In [5]:
import numpy as np
import pandas as pd
import matplotlib.pyplot as plt
from typing import List, Tuple, Dict
import time
import re

class KnapsackInstance:
    """
    Class to store knapsack probelm instance information.
    """

    def __init__(self, name: str, num_items: int, 
                 num_knapsacks: int, capacities: List[int], profits: List[int], 
                 weights: np.ndarray, optimal_value: int = None):
        """
        Initialize a knapsack instance.

        Args:
            name: Instance name/identifier
            num_items: Number of items (n)
            num_knapsacks: Nimer of kanpsacks 
            capacities: List of capacitycontraints for each knapsack 
            profits: Profit/value of each item
            weigths: Weight matrix 
            oprimal_value: Know optimal value
        """
        self.name = name
        self.num_items = num_items
        self.num_knapsacks = num_knapsacks
        self.capacities = capacities
        self.profits = profits
        self.weights = weights
        self.optimal_value = optimal_value

In [6]:
class DataLoader:
    """
    Handles loading of knapsack instances from different file formats.
    """

    def load_or_library(self, filepath,instance_names):
        """
        Load OR-Library instances from mknap2.txt file. """
        with open(filepath, 'r') as file:
            content = file.readlines()
        
        instances = []
        for name in instance_names:
            match = re.search(rf"{name}.*?(?=\n[A-Z]+|\Z)", content, re.DOTALL)
            if not match:
                print(f"Warning: Instance {name} not found")
                continue
            
            lines = match.group(0).strip().split('\n')
            header = lines[0].split()
            n, m, opt = int(header[1]), int(header[2]), int(header[3])
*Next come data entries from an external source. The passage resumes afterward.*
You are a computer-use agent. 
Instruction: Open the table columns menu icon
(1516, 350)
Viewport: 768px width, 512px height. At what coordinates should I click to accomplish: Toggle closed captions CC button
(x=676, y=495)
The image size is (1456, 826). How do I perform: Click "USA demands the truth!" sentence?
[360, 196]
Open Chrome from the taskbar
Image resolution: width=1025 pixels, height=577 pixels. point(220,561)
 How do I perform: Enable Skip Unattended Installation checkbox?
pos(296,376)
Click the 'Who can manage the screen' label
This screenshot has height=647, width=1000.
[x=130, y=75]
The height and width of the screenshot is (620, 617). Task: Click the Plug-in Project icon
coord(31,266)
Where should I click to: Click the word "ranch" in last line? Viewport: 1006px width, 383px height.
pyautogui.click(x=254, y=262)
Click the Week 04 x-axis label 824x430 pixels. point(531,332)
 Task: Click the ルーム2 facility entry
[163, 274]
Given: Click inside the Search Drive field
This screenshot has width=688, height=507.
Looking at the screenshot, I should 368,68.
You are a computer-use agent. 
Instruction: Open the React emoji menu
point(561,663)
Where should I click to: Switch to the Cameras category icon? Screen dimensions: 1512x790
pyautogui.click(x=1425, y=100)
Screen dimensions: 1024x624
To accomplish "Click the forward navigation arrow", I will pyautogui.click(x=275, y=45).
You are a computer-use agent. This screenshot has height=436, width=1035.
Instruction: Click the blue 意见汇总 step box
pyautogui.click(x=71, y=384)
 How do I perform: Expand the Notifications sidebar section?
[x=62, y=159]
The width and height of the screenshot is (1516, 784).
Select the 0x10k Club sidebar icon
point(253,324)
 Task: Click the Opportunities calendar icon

            # Parse all numbers after header
            numbers = []
            for line in lines[1:]:
                numbers.extend([int(x) for x in line.split()])
            # Extract sections
            profits = numbers[:n]
            weights = [numbers[n + i*n : n + (i+1)*n] for i in range(m)]
            capacities = numbers[n + m*n : n + m*n + m]

            instances.append(KnapsackInstance(
                header[0], n, m, capacities, profits, np.array(weights), opt
            ))
        
        return instances

    def load_pisinger(self,filepath, instance_name):
        """
        Load Pisinger instance form CSV file.
        """
        with open(filepath, 'r') as file:
            content = file.read()

        match = re.search(rf"{instance_name}\n(.*?)(?=\nknapPI_|\Z)", content, re.DOTALL)
        if not match:
            raise ValueError(f"Instance {instance_name} not found")
        lines = match.group(1).strip().split('\n')
        n = int(lines[0].split()[1])
        capacity = int(lines[1].split()[1])
        optimal = int(lines[2].split()[1])
        
        # Parse items (skip header, parse weight and profit)
        weights, profits = [], []
        for line in lines[4:4+n]:
            parts = line.split(',')
            weights.append(int(parts[1]))
            profits.append(int(parts[2]))
        
        return KnapsackInstance(
            instance_name, n, 1, [capacity], profits, np.array([weights]), optimal
        )